(Excerpted passage Opens)

Part of the debate – in the Senedd at 3:01 pm on 12 December 2017.
There are some aspects of this economic action plan that are to be welcomed—the new focus on the foundational economy and decarbonisation, for example. But, in stepping back and looking at the economic strategy as a whole, I think it's important to benchmark it against the three key ingredients that we know, from across the world, make up successful economic strategies. A strategy needs to diagnose what is holding us back, it needs to identify new activities that we're particularly well placed to develop, and it needs to build institutions that have the co-ordinating capacity to leverage collaboration within and across sectors. Against all three of those benchmarks, it's difficult to see how this strategy takes us forward. Indeed, arguably, I think it takes us a step back.
Let's take one of them, that issue of: do we understand our unique competitive advantage, those areas in which we can grow and develop? The strategy here is, at best, unclear. I think it's unconvincing that the Government is binning the sectoral prioritisation approach first adopted in 2009 for a much broader one. Cabinet Secretary, you referred in your Western Mail article to evidence that shows that tradable services, high-value manufacturing and the catch-all category of 'enablers' offer particular opportunities to grow the industries of the future. I would be very interested to hear: are you talking there about global evidence or evidence that is particular to Wales? Because the sectors, or the broad themes that you're referring to there, are very generic. They could apply in almost any advanced economy in the world, and we know that that sort of cookie-cutter approach to economic development simply doesn't work. You need to actually understand where your competitive advantages lie.

(Excerpted passage Closes)
(Extracted information Opens)

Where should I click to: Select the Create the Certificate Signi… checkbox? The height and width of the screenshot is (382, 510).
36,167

(Extracted information Closes)
(Extracted information Opens)

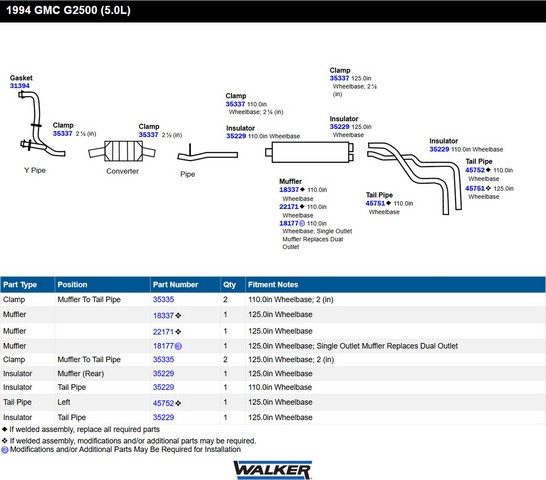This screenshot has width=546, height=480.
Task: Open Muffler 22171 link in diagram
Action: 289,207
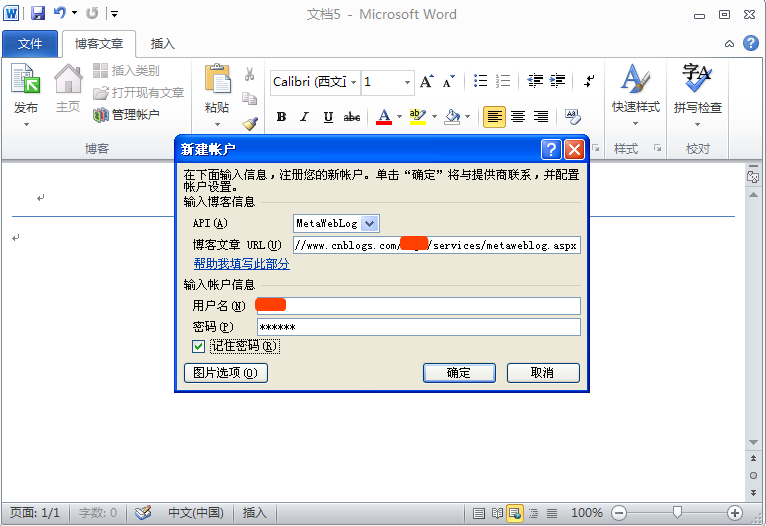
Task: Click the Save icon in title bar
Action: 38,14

(Extracted information Closes)

• _Work required_: Copy out the entire Senedd debate excerpt word for word, from its first line to its last sentence.

• _Answer below_:
Part of the debate – in the Senedd at 3:01 pm on 12 December 2017.
There are some aspects of this economic action plan that are to be welcomed—the new focus on the foundational economy and decarbonisation, for example. But, in stepping back and looking at the economic strategy as a whole, I think it's important to benchmark it against the three key ingredients that we know, from across the world, make up successful economic strategies. A strategy needs to diagnose what is holding us back, it needs to identify new activities that we're particularly well placed to develop, and it needs to build institutions that have the co-ordinating capacity to leverage collaboration within and across sectors. Against all three of those benchmarks, it's difficult to see how this strategy takes us forward. Indeed, arguably, I think it takes us a step back.
Let's take one of them, that issue of: do we understand our unique competitive advantage, those areas in which we can grow and develop? The strategy here is, at best, unclear. I think it's unconvincing that the Government is binning the sectoral prioritisation approach first adopted in 2009 for a much broader one. Cabinet Secretary, you referred in your Western Mail article to evidence that shows that tradable services, high-value manufacturing and the catch-all category of 'enablers' offer particular opportunities to grow the industries of the future. I would be very interested to hear: are you talking there about global evidence or evidence that is particular to Wales? Because the sectors, or the broad themes that you're referring to there, are very generic. They could apply in almost any advanced economy in the world, and we know that that sort of cookie-cutter approach to economic development simply doesn't work. You need to actually understand where your competitive advantages lie.